On his website, Paul explained why the Australian regulatory framework for equity crowdfunding was the wrong approach and he indicated three wrong major issues, which are reported below.

 

•          Traction and lower costs doubtful. AFSL holders in the capital raising area don’t get out of bed for under $20k per raise or a retainer of 5k a month. Equity crowdfunding raises worldwide with retail investors are around $100k to $300k a raise. Not good economics here. A regulatory mismatch is evident here as few startups have the $20k to get a raise started. If the intermediaries are not charging the $20k as they build deal flow then it’s not a long term viable business model (NB: AFSL = Australian Financial Services License)

•          It’s about Small business funding not a new asset class. CSEF is primarily a small business financing opportunity not a reason to create a new regulatory framework for a new type of security. There is a mismatch here as businesses need finance not the burden of regulatory responsibilities and record keeping and the need to become familiar with securities and corporation law while building an innovative business.

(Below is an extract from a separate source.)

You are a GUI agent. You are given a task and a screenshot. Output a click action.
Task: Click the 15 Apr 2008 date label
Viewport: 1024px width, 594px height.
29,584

•          Jobs growth unlikely. The combination of an AFSL, a new regulatory framework, “public companies” and investor caps will result in cherry picked raises that would have mostly been funded anyway and thus no new jobs growth. Worldwide equity crowdfunding is being trumpeted for job growth opportunities but jobs only come with traction. Traction only comes with volumes of deals (hundreds) not 3 or 4 per platform per year.

 

The closing date for submissions was August 31st 2015 and all was silent until a few days ago, when Small Business Minister Kelly O’Dwyer announced the long-awaited changes to regulations on equity crowdfunding.

 

According to the Minister, the new regulation will allow public companies with $5 million or less in annual turnover, or up to $5 million in assets, to raise $5 million a year from retail investors. The legislation seems as though it will be ready before the end of the year. The Government seems also to be considering the implementation of caps on the amount individuals can invest, without having disclosed further details.

 

Conclusions

 

From the analysis above, it is clear that Australia needs a new policy framework as soon as possible and that regulators ought to accelerate the process if the country wants to join the worldwide wave of equity-crowdfunding.

 

The risks of delaying are high. Australian start-ups may be forced to go offshore in search of funding in spite of the fact that there are a large number of Australian investors who are interested in crowdfunding, robbing the Australian economy of a potential growth area.

 

It will be interesting to see whether the new regulatory framework will be released before the end of the year, or in other words, at some point in the next 15 days. We’ll keep a keen eye trained on the Australian space.